[DATASET]

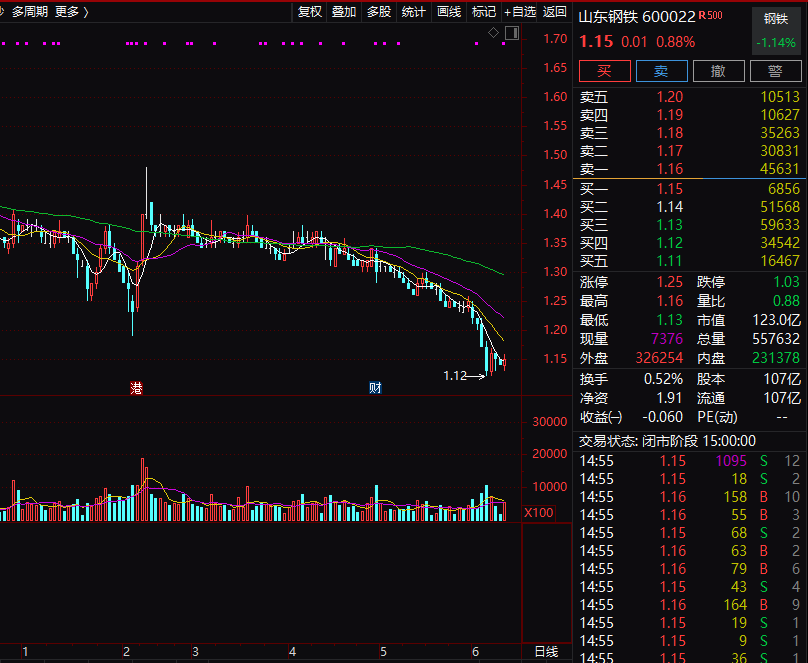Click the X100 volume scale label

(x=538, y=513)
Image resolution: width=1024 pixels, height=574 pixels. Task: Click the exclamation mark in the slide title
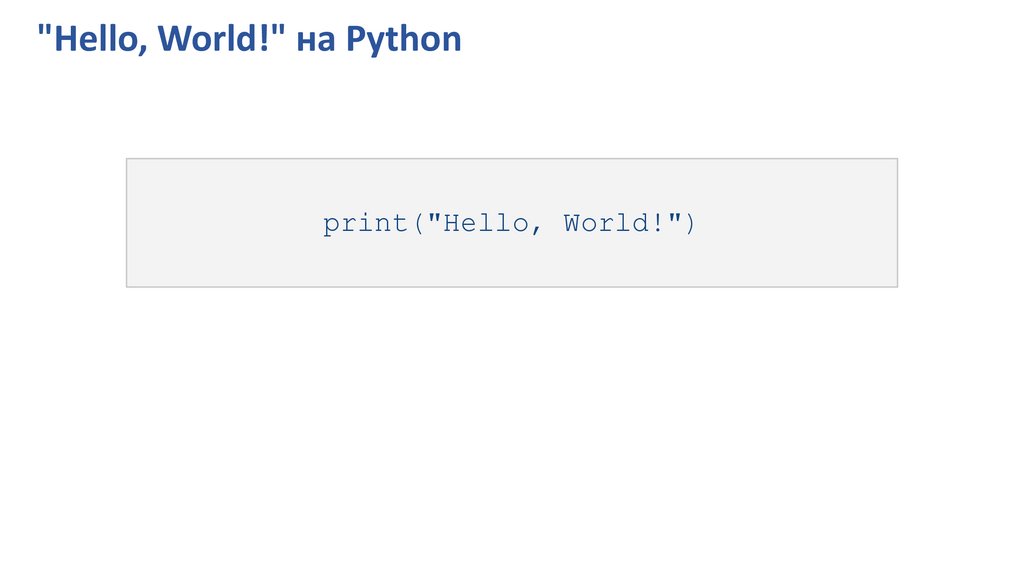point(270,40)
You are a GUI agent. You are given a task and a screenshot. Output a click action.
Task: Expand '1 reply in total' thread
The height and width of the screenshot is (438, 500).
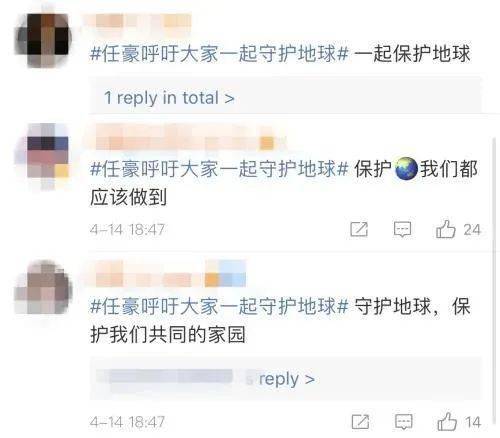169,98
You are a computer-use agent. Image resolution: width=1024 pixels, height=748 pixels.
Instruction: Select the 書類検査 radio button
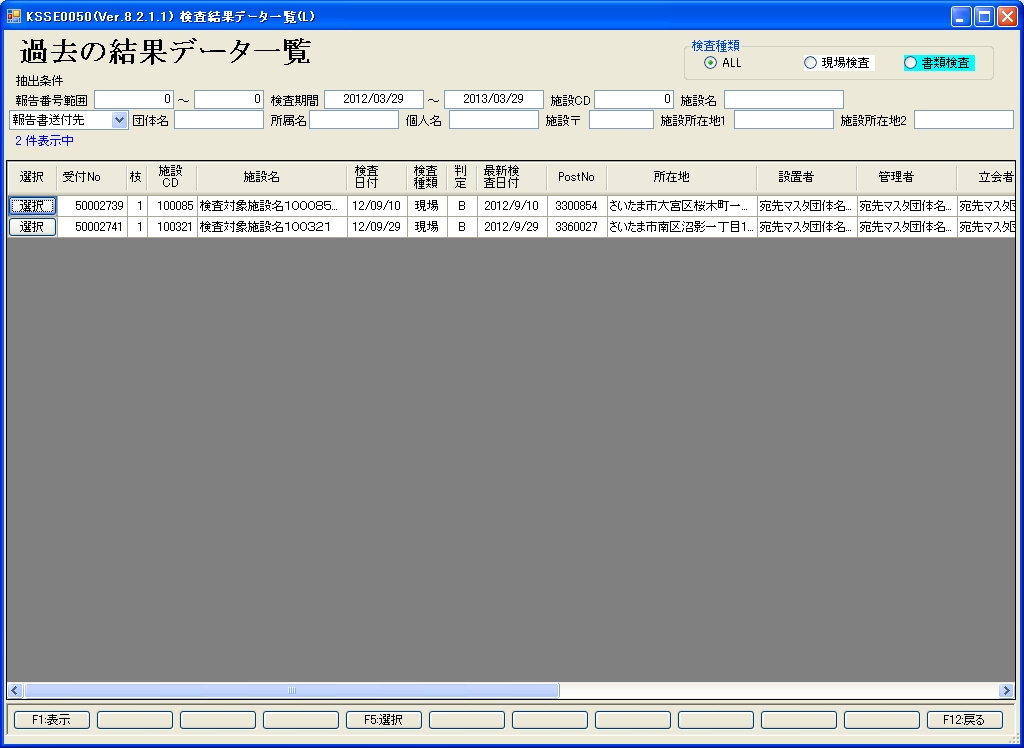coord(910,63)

[/DATASET]

WHAT TO DO — Find every line in the records that contains the word "agent"; copy those lines.

REPLY —
You are a GUI agent. You are given a task and a screenshot. Output a click action.
You are a computer-use agent. Image resolution: width=1024 pixels, height=748 pixels.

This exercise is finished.